The processor 171 may also display a UI screen to switch between modes according to the user's intended use, such as a photo mode and a poster mode. For example, in the photo mode, since both the white ink and the color inks are part of the photograph, the CPU 301 may perform control so that all colors have a glossy finish by using the reaction liquid B (RCTB) for the surface layer, as in the first embodiment. On the other hand, in the poster mode, the CPU 301 may perform control so that the color inks, used for the color development regions (foreground), are finished with a matte appearance by using the reaction liquid A (RCTA), while the white ink, used for the undercoat region (background), is finished with a glossy appearance to emphasize affinity with the recording medium, as in the second embodiment. In this way, the processor 171 can further improve user convenience by displaying a UI screen that allows a mode to be set according to the user's intended printing application.

Embodiment(s) of the present disclosure can also be realized by a computer of a system or apparatus that reads out and executes computer executable instructions (e.g., one or more programs) recorded on a storage medium (which may also be referred to more fully as a ‘non-transitory computer-readable storage medium’) to perform the functions of one or more of the above-described embodiment(s) and/or that includes one or more circuits (e.g., application specific integrated circuit (ASIC)) for performing the functions of one or more of the above-described embodiment(s), and by a method performed by the computer of the system or apparatus by, for example, reading out and executing the computer executable instructions from the storage medium to perform the functions of one or more of the above-described embodiment(s) and/or controlling the one or more circuits to perform the functions of one or more of the above-described embodiment(s). The computer may comprise one or more processors (e.g., central processing unit (CPU), micro processing unit (MPU)) and may include a network of separate computers or separate processors to read out and execute the computer executable instructions. The computer executable instructions may be provided to the computer, for example, from a network or the storage medium. The storage medium may include, for example, one or more of a hard disk, a random-access memory (RAM), a read only memory (ROM), a storage of distributed computing systems, an optical disk (such as a compact disc (CD), digital versatile disc (DVD), or Blu-ray Disc (BD)™), a flash memory device, a memory card, and the like.

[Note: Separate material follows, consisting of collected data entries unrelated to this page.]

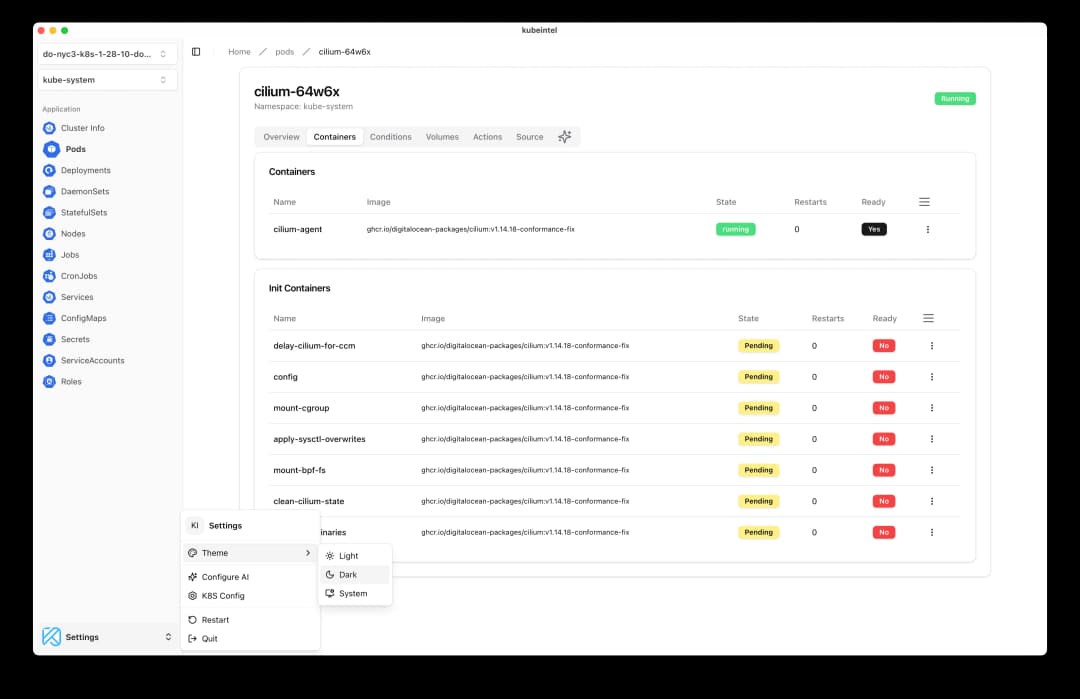Open the kube-system namespace dropdown
This screenshot has width=1080, height=699.
104,79
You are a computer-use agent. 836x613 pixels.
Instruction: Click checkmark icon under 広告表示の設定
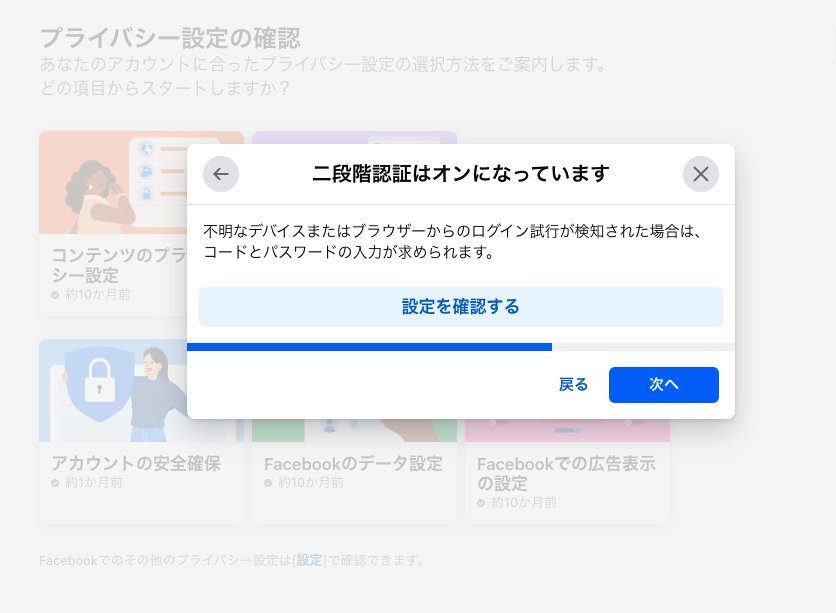coord(481,503)
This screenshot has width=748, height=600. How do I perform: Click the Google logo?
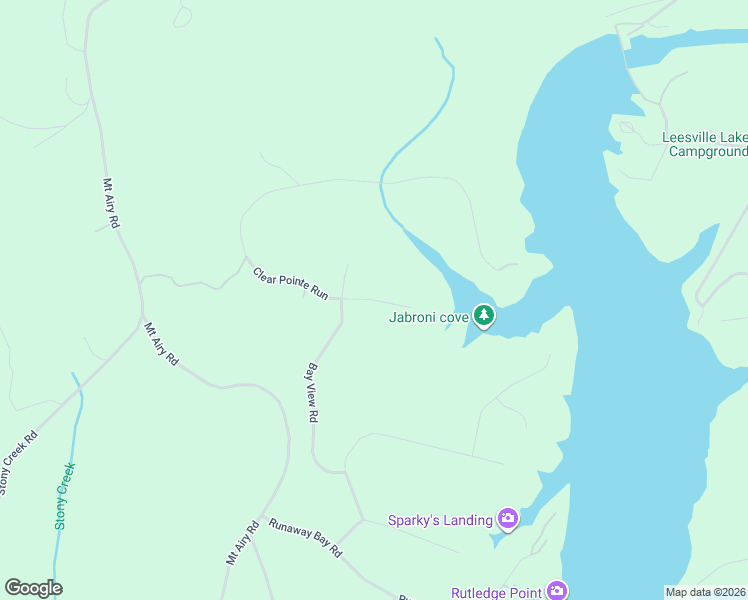[33, 588]
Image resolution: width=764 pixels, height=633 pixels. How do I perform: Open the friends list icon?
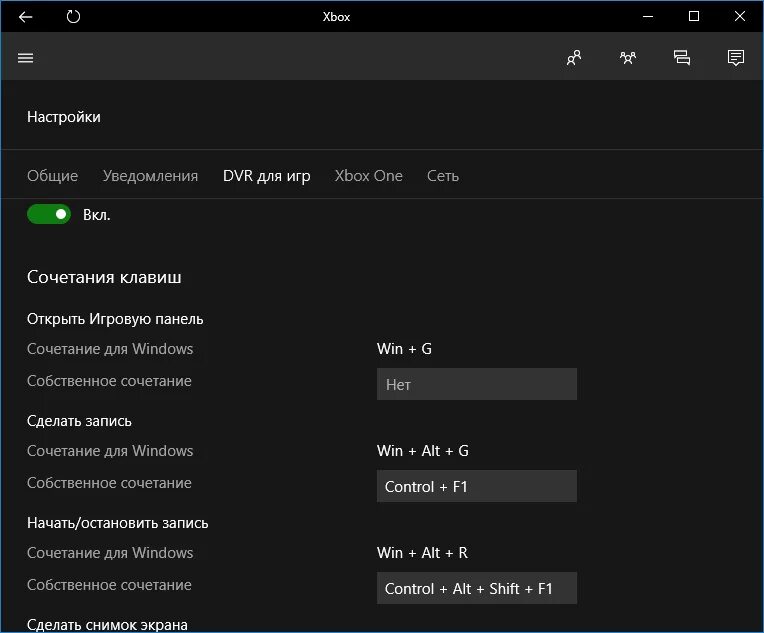(574, 58)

While the present disclosure has been described with reference to exemplary embodiments, it is to be understood that the present disclosure is not limited to the disclosed exemplary embodiments. The scope of the following claims is to be accorded the broadest interpretation so as to encompass all such modifications and equivalent structures and functions.

This application claims the benefit of Japanese Patent Application No. 2024-106279, filed Jul. 1, 2024, which is hereby incorporated by reference herein in its entirety.